Espero que não, mas não duvido de mais nada.

Como entretenimento, Crazy Rich Asians é bonitinho e previsível. O par principal tem uma boa química, a representatividade asiática – ainda que retrate majoritariamente personagens rasos como um pires e totalmente caricatos –, é até bem-vinda (por mais que seus motivos sejam puramente comerciais). Temos algumas boas piadas, uma composição interessante para a mesma história batida e uma fotografia competente que valoriza a beleza de Singapura. Como eu disse, é um filme competente, ainda que meio cafona e completamente escapista.

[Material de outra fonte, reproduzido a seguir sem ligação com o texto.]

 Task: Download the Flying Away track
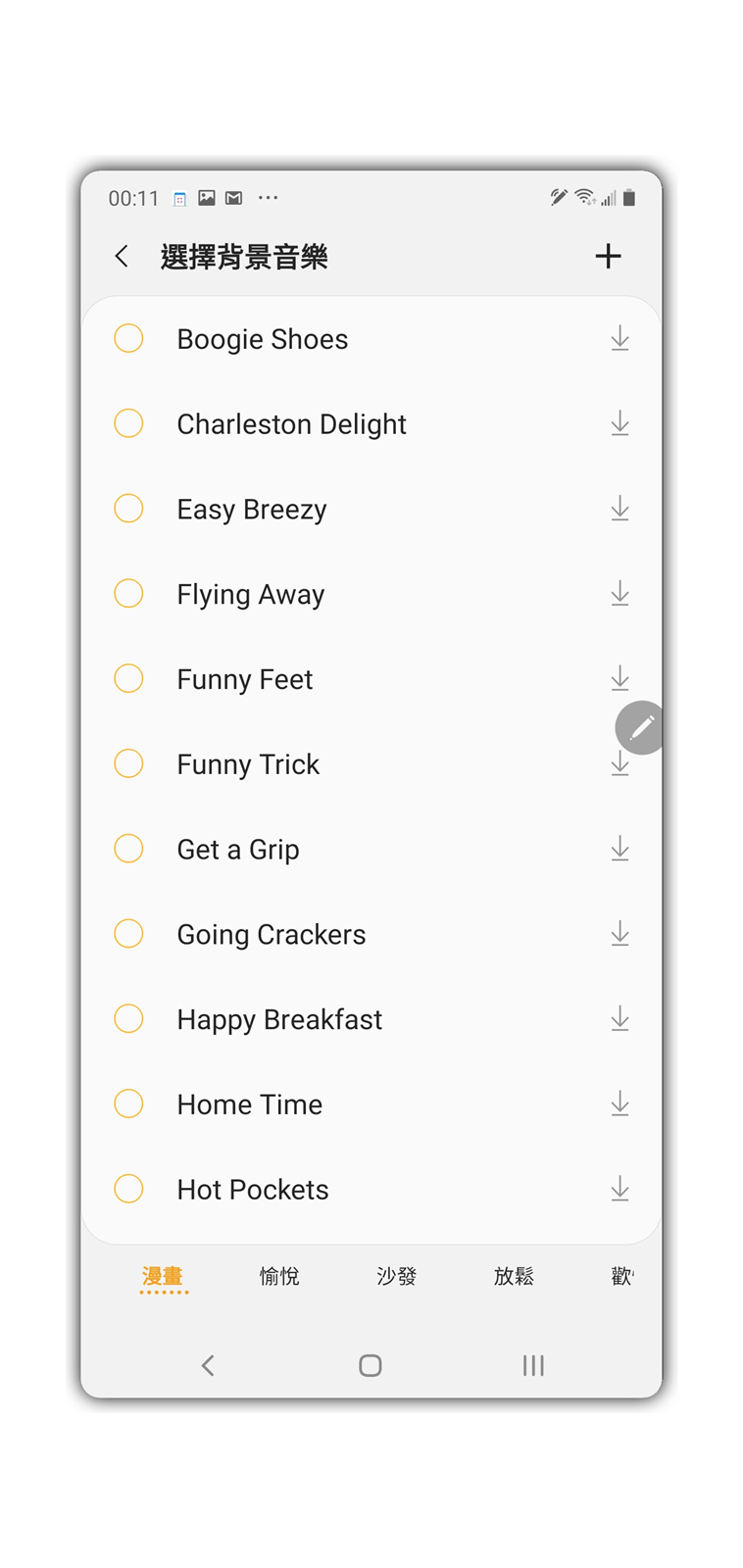[x=619, y=594]
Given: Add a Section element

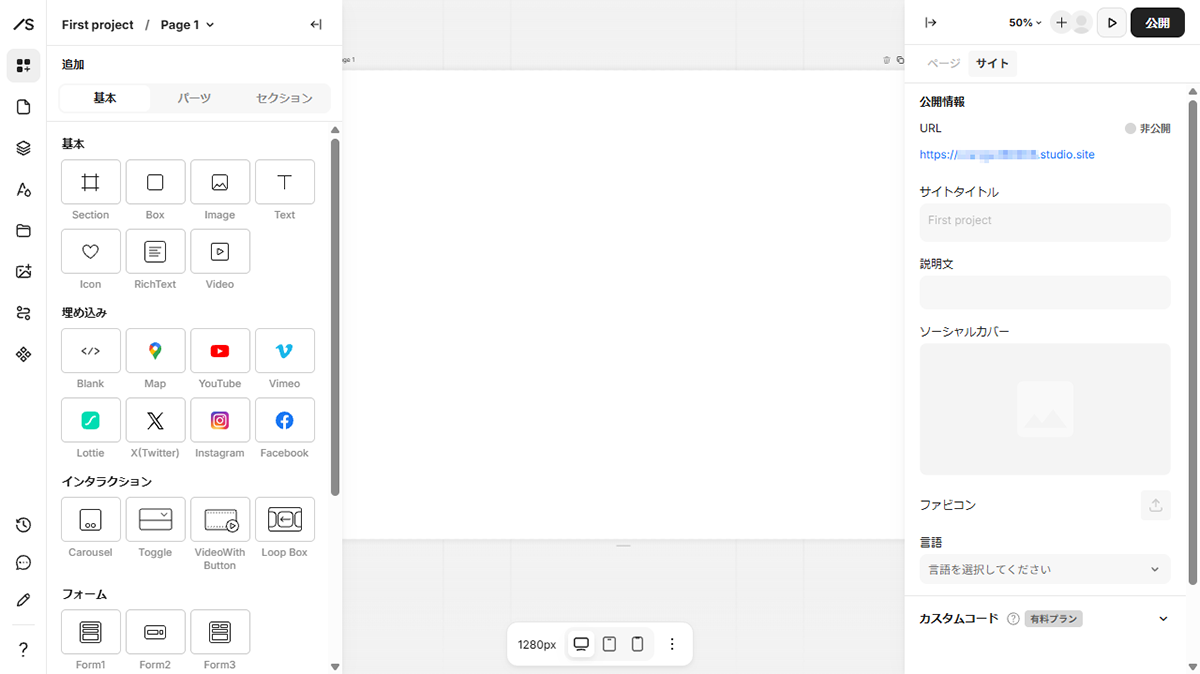Looking at the screenshot, I should point(91,182).
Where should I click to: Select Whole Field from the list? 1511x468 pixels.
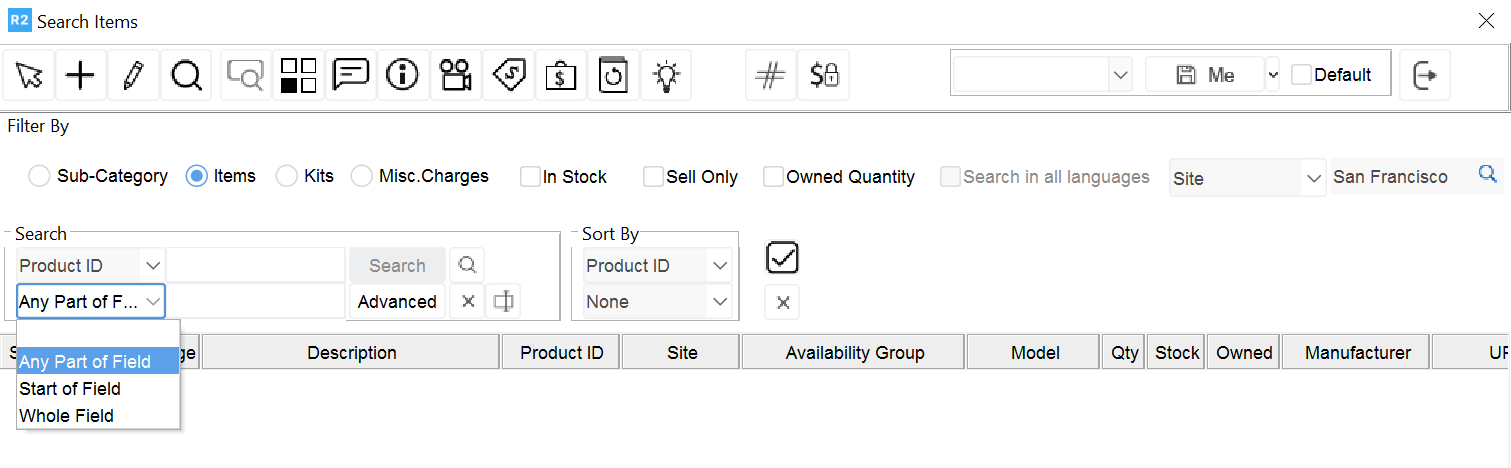[x=66, y=416]
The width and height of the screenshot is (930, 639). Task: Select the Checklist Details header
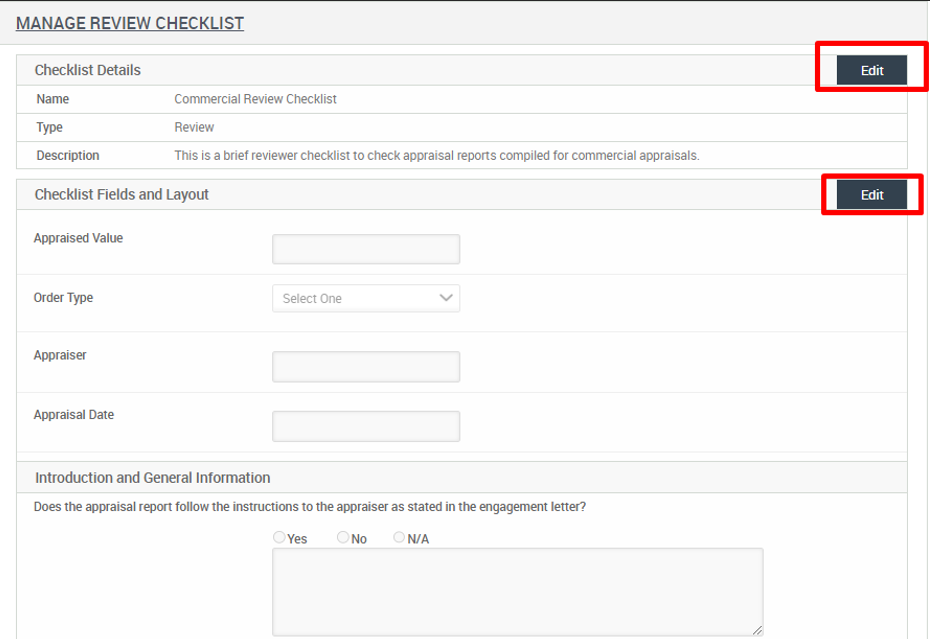(88, 69)
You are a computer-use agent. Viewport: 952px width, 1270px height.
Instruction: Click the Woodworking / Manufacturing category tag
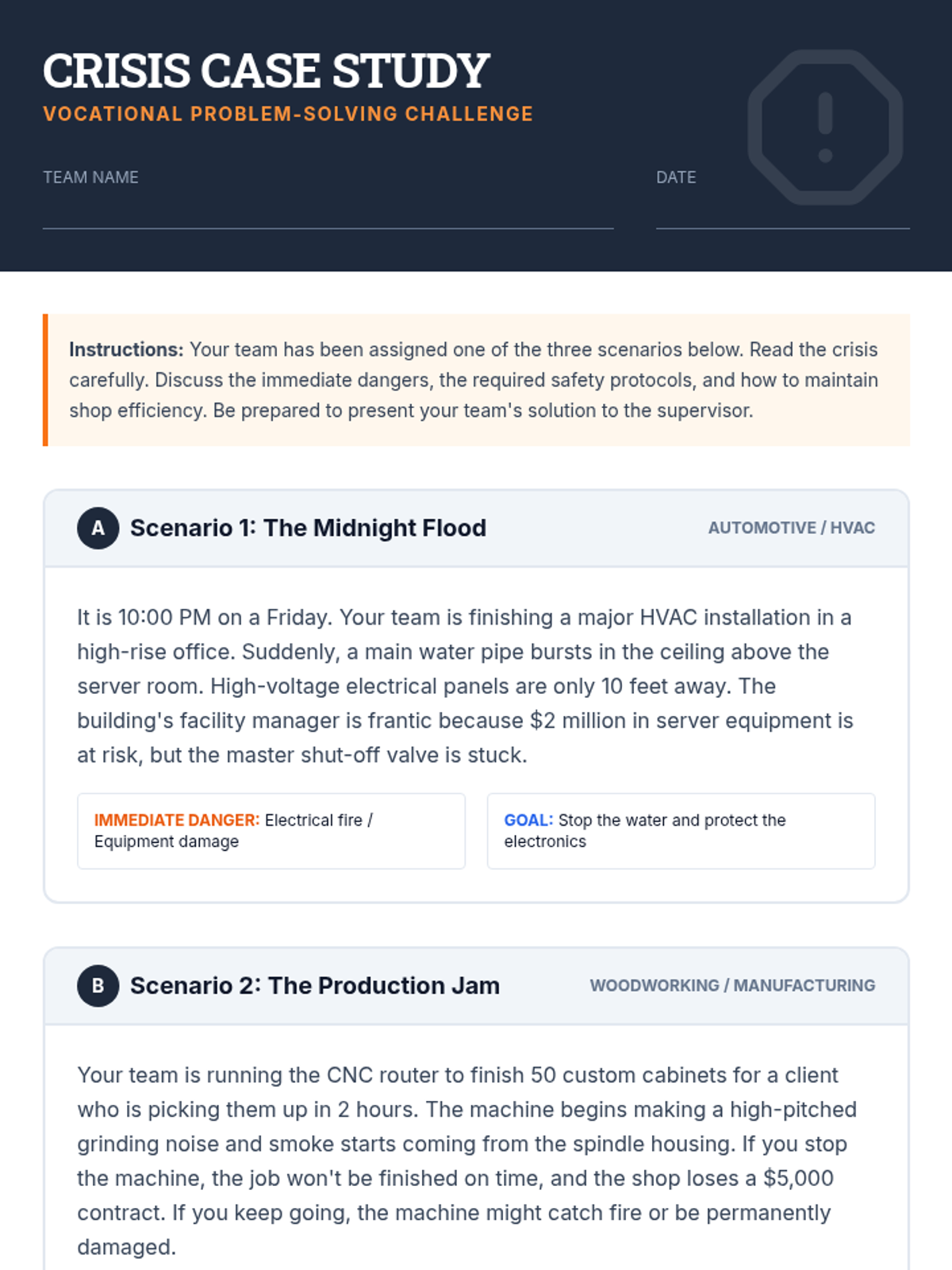click(732, 985)
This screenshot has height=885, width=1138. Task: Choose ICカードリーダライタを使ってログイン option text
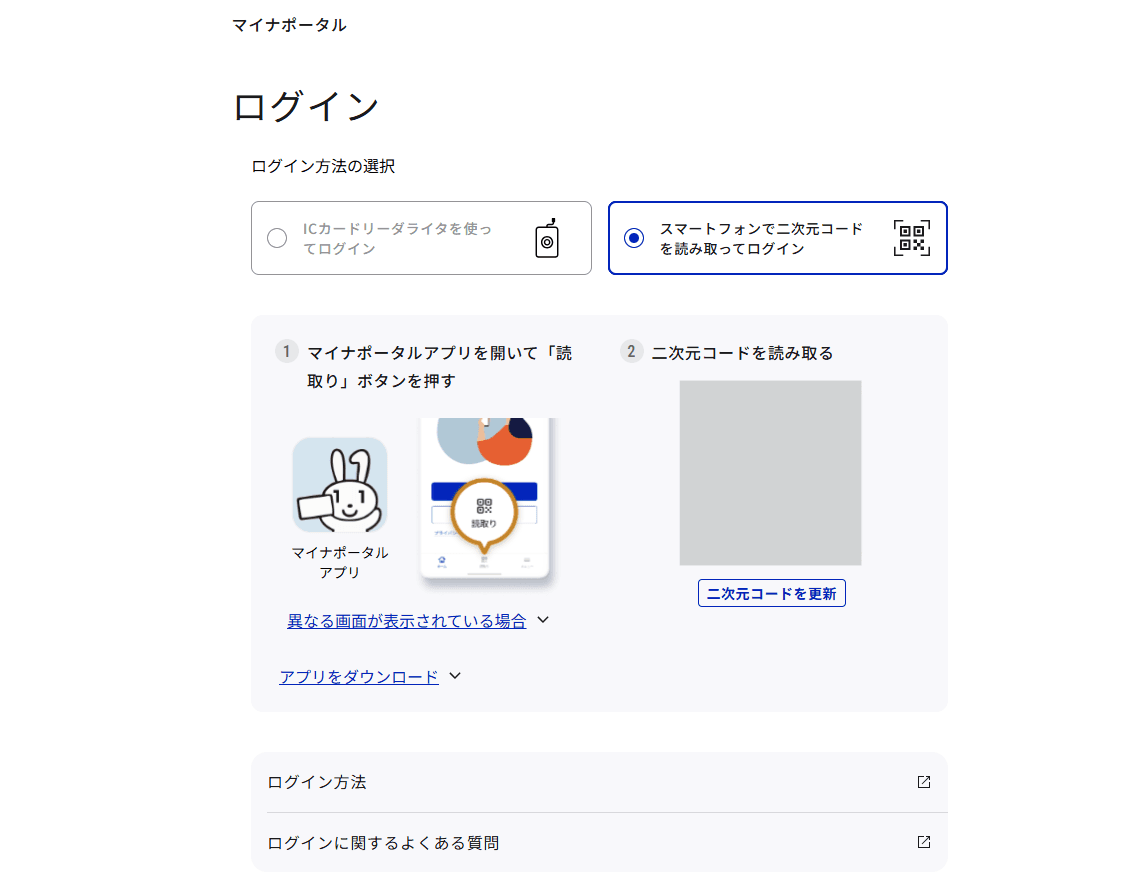coord(397,238)
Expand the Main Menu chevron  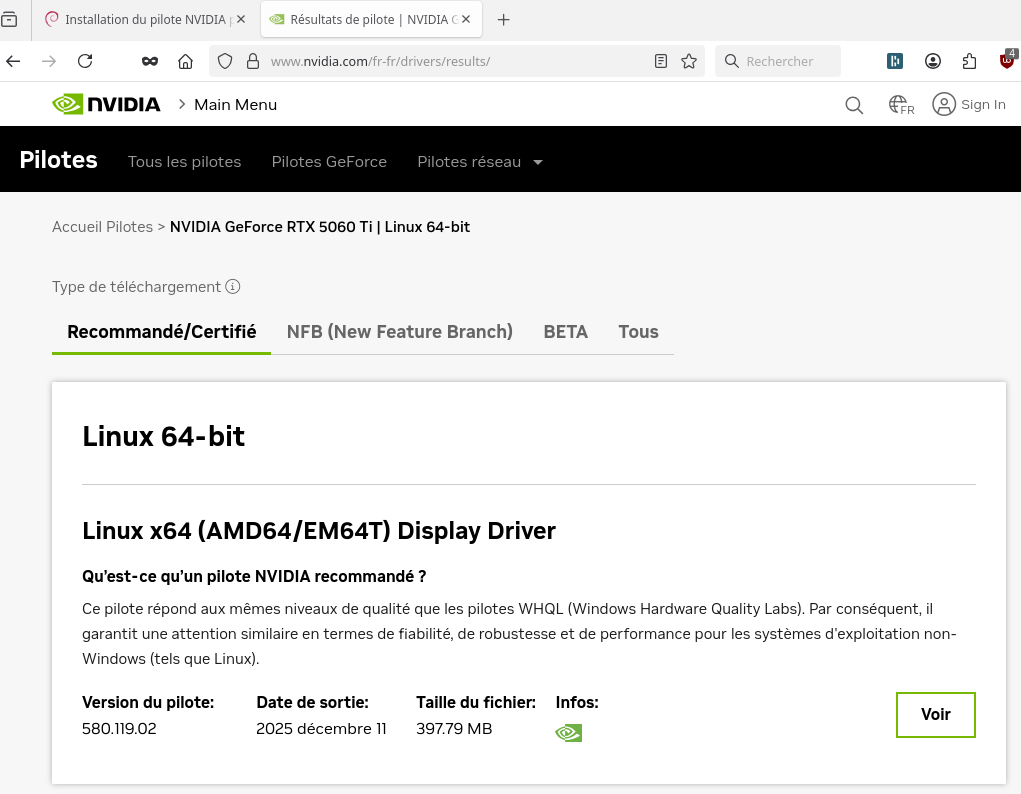(x=183, y=104)
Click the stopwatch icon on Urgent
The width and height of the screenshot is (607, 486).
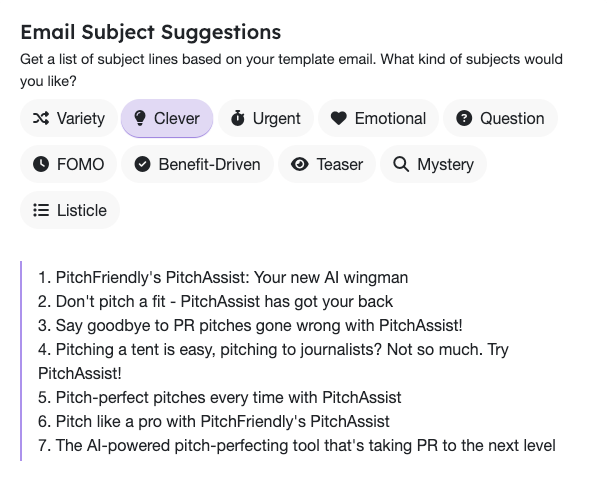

Mas isso é o de menos. O filme não vai me marcar por essas coisas, mas pela raiva que senti em ver esses comportamentos nocivos retratados na tela do cinema, na possível realização de que alguém pode achar que estou ressentido com gente rica apenas porque elas tiveram o privilégio de nascer milionárias. Tudo isso leva à tarefa de pensar na crítica como algo um pouquinho mais meu – subitamente, ela não é mais sobre o que o diretor Jon M. Chu fez ou deixou de fazer com o seu filme, mas sobre o que eu, com a minha vivência, senti e pensei sobre isso tudo. E eu enxergo valor nisso.